So freakishly predictable
, Stephanie thinks.
Because I have hips. Like a normal fucking female!

But she doesn’t say anything. Her mother must have held back the guts gene from Steph’s
DNA
. Las slides onto the banquette opposite her with a belch. Stephanie surveys the outline of her brother’s deltoids under his tight T-shirt, the sun-bleached tips of his uncombed hair, his overall irreproachable hot-guyness.
Stupid as shit, though
.

How easy it would be to shock her mom, her dad, Las, if only she had the nerve. She’d announce her intentions to see a drag queen show, chew qat with the high school’s two Somali kids, wear a headscarf in solidarity with the quietly courageous Nala Nahid, or hold hands with a girl and walk the length of downtown Dorkville. Yup, there’d be some jaws hanging open.

“Hungry?” Her mom’s laser-whitened smile beams at her brother.

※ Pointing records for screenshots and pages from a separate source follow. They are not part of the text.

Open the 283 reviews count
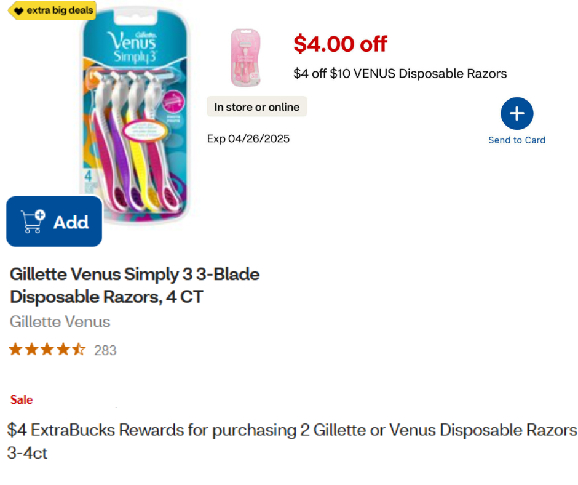The height and width of the screenshot is (485, 578). coord(105,351)
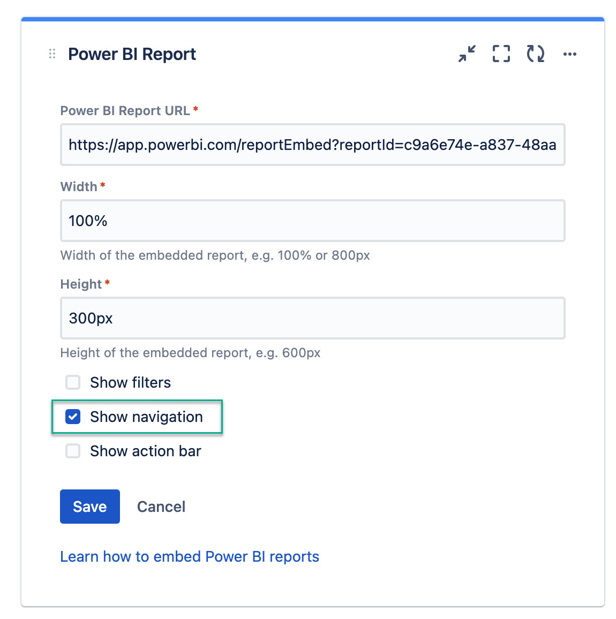Maximize the gadget to full screen

pyautogui.click(x=501, y=54)
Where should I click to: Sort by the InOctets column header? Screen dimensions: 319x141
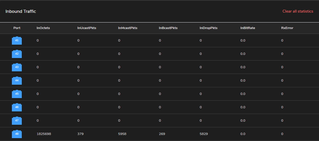(43, 28)
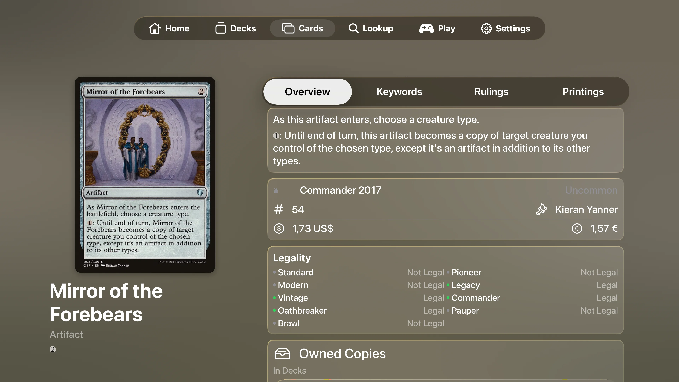Click the dollar coin icon beside the US price
This screenshot has width=679, height=382.
279,229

He nods. Her mom slides a heaped plate in front of Las, who doesn’t acknowledge it.

“Ma, what’s going on with the barricade?” he says. “Fucking natives make us look like wimps.”

“Dad and I are working on it. Something’s close.”

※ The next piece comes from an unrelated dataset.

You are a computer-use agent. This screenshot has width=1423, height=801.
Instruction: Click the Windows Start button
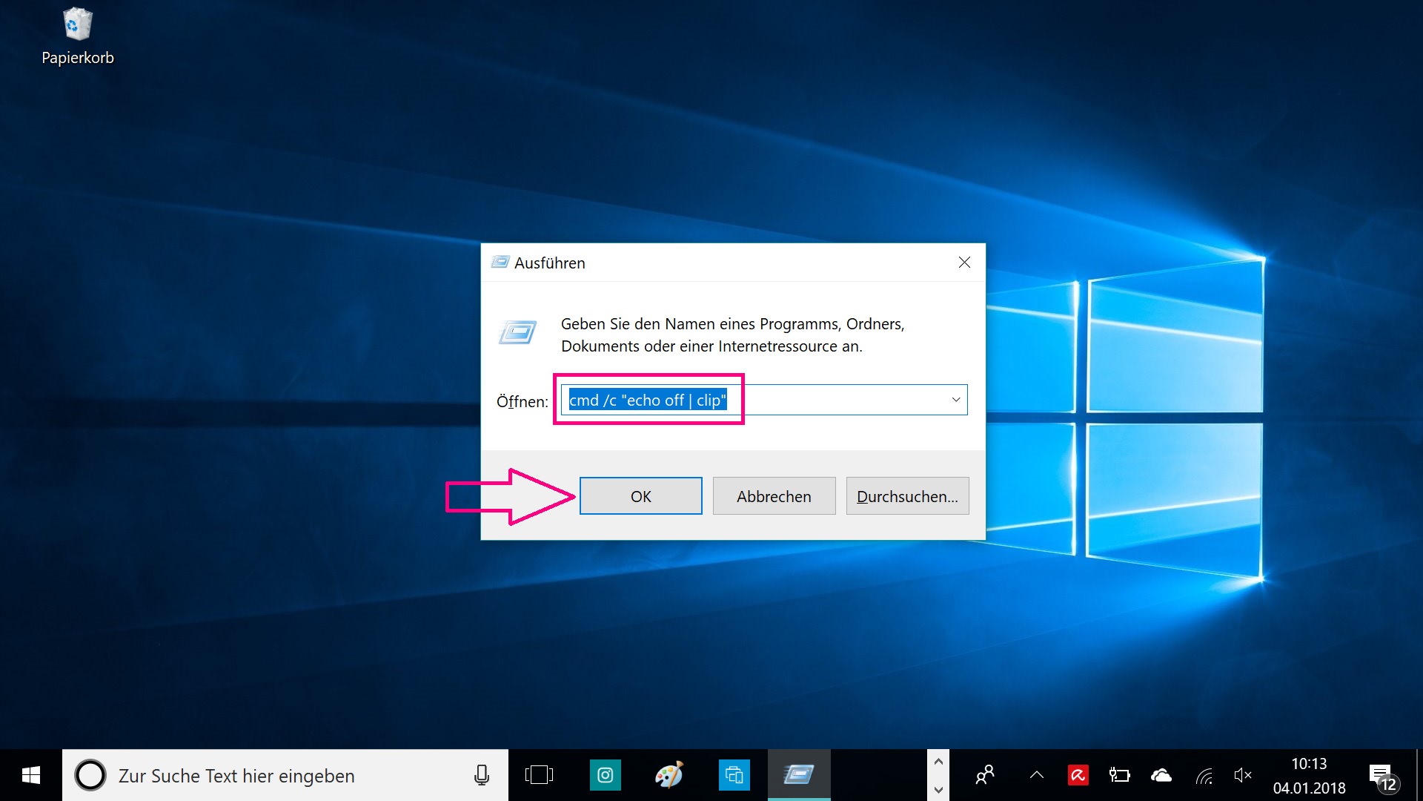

“What’s the holdup? You own the property, they’re blocking it. It’s against the law. Drag the assholes off there. Christ, I’ll do it.”

Stephanie stares at the three small heart-shaped waffles on her plate, the half-dozen raspberries, teaspoon of sour cream, half scoop of butter, and two strips of bacon, cooked the way Las likes, a molecule this side of carbon. She feels the hunger that will outlast this breakfast and the humiliation of already wanting more before she begins.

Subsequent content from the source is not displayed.